§ **Entries supplied**
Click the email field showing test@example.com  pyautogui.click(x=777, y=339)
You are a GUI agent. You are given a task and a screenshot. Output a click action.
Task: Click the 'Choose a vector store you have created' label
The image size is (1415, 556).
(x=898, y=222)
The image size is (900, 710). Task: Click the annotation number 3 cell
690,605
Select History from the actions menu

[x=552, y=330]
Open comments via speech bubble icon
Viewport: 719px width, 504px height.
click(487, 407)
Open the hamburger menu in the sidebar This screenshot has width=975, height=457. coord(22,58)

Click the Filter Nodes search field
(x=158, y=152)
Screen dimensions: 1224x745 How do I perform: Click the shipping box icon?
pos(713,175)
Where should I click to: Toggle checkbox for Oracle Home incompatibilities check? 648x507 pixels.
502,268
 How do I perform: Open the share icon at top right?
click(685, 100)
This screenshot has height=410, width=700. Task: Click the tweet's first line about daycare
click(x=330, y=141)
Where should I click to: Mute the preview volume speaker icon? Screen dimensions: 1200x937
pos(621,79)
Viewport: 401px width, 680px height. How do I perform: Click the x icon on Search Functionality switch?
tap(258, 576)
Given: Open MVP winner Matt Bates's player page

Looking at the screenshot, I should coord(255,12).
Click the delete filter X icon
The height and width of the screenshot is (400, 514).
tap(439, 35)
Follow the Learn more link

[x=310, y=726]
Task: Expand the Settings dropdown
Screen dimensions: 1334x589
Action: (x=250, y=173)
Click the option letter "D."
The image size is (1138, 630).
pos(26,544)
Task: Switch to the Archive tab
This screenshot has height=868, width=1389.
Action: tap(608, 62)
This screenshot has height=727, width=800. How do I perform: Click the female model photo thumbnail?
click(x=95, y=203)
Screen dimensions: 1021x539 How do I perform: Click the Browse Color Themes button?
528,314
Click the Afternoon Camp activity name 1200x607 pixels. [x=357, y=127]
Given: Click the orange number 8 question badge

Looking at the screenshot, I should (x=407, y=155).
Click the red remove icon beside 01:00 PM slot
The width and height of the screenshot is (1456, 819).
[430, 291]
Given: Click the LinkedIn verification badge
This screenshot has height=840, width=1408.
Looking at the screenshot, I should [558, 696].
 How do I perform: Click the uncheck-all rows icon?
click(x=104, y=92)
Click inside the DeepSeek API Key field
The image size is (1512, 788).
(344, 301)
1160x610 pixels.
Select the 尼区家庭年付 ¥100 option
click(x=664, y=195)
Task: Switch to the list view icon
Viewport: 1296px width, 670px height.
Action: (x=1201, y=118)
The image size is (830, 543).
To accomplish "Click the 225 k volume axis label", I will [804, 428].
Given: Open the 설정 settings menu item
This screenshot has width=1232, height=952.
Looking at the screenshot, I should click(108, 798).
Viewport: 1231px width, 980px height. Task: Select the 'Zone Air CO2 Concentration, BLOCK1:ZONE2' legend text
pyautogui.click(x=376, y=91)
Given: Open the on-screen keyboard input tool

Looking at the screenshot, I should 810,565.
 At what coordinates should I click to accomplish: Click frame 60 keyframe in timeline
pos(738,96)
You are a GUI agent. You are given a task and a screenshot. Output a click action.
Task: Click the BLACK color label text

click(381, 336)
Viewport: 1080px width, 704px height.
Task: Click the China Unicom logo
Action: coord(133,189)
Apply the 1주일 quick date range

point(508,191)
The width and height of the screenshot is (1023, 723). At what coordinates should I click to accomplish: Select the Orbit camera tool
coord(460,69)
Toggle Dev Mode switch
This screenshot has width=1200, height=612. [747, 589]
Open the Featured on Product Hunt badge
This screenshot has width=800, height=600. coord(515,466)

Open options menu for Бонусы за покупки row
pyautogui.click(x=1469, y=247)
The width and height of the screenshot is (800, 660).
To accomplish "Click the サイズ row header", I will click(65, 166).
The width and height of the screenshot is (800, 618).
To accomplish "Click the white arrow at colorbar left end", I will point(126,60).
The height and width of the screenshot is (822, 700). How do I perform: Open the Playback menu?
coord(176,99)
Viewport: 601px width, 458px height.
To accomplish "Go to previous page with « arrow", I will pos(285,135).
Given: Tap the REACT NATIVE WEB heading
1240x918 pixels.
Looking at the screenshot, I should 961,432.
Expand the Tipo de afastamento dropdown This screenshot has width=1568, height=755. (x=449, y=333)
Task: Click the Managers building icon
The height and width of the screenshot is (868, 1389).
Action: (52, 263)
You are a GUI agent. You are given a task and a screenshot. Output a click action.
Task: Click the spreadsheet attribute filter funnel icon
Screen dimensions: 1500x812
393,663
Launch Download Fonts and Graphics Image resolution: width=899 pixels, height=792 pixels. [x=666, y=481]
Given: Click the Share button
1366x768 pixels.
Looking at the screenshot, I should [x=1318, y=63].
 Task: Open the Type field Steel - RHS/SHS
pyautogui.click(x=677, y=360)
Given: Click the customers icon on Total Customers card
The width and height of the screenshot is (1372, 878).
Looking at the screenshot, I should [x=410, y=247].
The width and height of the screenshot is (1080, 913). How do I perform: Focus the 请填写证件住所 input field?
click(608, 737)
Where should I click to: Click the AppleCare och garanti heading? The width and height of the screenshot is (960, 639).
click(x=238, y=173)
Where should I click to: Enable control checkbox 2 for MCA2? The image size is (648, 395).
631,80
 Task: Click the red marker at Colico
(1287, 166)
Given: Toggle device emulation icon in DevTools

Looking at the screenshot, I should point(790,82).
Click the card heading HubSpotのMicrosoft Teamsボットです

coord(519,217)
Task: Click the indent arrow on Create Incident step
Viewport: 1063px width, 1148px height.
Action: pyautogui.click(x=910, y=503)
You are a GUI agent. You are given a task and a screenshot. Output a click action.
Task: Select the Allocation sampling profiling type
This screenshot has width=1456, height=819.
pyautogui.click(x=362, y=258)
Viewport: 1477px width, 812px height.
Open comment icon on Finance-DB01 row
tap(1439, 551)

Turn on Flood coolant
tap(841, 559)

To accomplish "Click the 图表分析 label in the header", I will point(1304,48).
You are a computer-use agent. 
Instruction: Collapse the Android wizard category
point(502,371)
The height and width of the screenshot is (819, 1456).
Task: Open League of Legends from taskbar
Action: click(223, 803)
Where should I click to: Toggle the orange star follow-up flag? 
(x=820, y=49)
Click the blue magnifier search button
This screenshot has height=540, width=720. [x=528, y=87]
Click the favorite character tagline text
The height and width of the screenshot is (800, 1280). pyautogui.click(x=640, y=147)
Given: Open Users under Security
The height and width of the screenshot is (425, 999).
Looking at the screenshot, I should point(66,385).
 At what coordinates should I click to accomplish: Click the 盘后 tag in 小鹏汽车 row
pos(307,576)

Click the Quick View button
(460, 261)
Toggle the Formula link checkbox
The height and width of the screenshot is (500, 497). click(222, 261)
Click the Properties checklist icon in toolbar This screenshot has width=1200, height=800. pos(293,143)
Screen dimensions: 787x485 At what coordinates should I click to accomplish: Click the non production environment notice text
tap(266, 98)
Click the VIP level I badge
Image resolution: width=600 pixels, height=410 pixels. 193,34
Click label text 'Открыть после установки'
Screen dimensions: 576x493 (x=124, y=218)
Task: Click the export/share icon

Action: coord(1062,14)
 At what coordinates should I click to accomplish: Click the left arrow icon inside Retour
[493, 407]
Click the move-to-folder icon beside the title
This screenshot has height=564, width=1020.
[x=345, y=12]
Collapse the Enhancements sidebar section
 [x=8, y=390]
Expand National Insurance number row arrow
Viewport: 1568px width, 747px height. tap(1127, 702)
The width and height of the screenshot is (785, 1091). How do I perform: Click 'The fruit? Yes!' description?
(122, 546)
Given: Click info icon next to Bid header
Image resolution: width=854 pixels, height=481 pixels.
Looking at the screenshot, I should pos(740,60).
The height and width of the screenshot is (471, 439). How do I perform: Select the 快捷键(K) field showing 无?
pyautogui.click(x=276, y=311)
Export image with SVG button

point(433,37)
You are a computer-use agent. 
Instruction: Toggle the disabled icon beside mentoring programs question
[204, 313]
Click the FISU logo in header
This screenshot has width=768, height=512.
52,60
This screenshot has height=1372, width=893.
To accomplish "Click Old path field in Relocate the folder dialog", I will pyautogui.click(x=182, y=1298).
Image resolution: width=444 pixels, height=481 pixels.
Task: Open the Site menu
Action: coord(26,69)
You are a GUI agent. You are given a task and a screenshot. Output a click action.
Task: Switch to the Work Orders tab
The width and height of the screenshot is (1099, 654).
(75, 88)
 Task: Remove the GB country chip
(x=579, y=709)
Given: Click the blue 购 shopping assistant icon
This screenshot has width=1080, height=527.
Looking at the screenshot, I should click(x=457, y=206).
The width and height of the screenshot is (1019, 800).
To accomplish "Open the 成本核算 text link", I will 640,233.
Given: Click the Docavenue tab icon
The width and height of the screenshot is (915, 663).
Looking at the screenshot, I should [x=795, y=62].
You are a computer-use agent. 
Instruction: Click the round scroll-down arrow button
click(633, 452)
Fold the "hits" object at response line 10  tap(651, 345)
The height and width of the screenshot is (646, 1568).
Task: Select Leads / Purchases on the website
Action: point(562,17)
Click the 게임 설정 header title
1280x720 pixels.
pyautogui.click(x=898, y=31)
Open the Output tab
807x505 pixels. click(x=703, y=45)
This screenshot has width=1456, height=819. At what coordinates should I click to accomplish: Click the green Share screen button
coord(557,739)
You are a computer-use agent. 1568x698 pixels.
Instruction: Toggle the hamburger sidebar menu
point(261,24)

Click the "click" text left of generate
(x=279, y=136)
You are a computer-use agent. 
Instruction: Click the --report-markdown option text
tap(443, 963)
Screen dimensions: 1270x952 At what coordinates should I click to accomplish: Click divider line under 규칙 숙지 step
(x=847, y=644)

§ **What to produce**
Convert the records from the line with "How do I perform: Click the uncheck-all" to the line with "Looking at the screenshot, I should 961,432." into a Markdown table with the columns Row and Line. Put a row number in Row and the line in Line, and skip blank lines.

§ **Solution below**
| Row | Line |
|---|---|
| 1 |  How do I perform: Click the uncheck-all rows icon? |
| 2 | click(x=104, y=92) |
| 3 | Click inside the DeepSeek API Key field |
| 4 | The image size is (1512, 788). |
| 5 | (344, 301) |
| 6 | 1160x610 pixels. |
| 7 | Select the 尼区家庭年付 ¥100 option |
| 8 | click(x=664, y=195) |
| 9 | Task: Switch to the list view icon |
| 10 | Viewport: 1296px width, 670px height. |
| 11 | Action: (x=1201, y=118) |
| 12 | The image size is (830, 543). |
| 13 | To accomplish "Click the 225 k volume axis label", I will [804, 428]. |
| 14 | Given: Open the 설정 settings menu item |
| 15 | This screenshot has width=1232, height=952. |
| 16 | Looking at the screenshot, I should click(108, 798). |
| 17 | Viewport: 1231px width, 980px height. Task: Select the 'Zone Air CO2 Concentration, BLOCK1:ZONE2' legend text |
| 18 | pyautogui.click(x=376, y=91) |
| 19 | Given: Open the on-screen keyboard input tool |
| 20 | Looking at the screenshot, I should 810,565. |
| 21 |  At what coordinates should I click to accomplish: Click frame 60 keyframe in timeline |
| 22 | pos(738,96) |
| 23 | You are a GUI agent. You are given a task and a screenshot. Output a click action. |
| 24 | Task: Click the BLACK color label text |
| 25 | click(381, 336) |
| 26 | Viewport: 1080px width, 704px height. |
| 27 | Task: Click the China Unicom logo |
| 28 | Action: coord(133,189) |
| 29 | Apply the 1주일 quick date range |
| 30 | point(508,191) |
| 31 | The width and height of the screenshot is (1023, 723). At what coordinates should I click to accomplish: Select the Orbit camera tool |
| 32 | coord(460,69) |
| 33 | Toggle Dev Mode switch |
| 34 | This screenshot has width=1200, height=612. [747, 589] |
| 35 | Open the Featured on Product Hunt badge |
| 36 | This screenshot has width=800, height=600. coord(515,466) |
| 37 | Open options menu for Бонусы за покупки row |
| 38 | pyautogui.click(x=1469, y=247) |
| 39 | The width and height of the screenshot is (800, 660). |
| 40 | To accomplish "Click the サイズ row header", I will click(65, 166). |
| 41 | The width and height of the screenshot is (800, 618). |
| 42 | To accomplish "Click the white arrow at colorbar left end", I will point(126,60). |
| 43 | The height and width of the screenshot is (822, 700). How do I perform: Open the Playback menu? |
| 44 | coord(176,99) |
| 45 | Viewport: 601px width, 458px height. |
| 46 | To accomplish "Go to previous page with « arrow", I will pos(285,135). |
| 47 | Given: Tap the REACT NATIVE WEB heading |
| 48 | 1240x918 pixels. |
| 49 | Looking at the screenshot, I should 961,432. |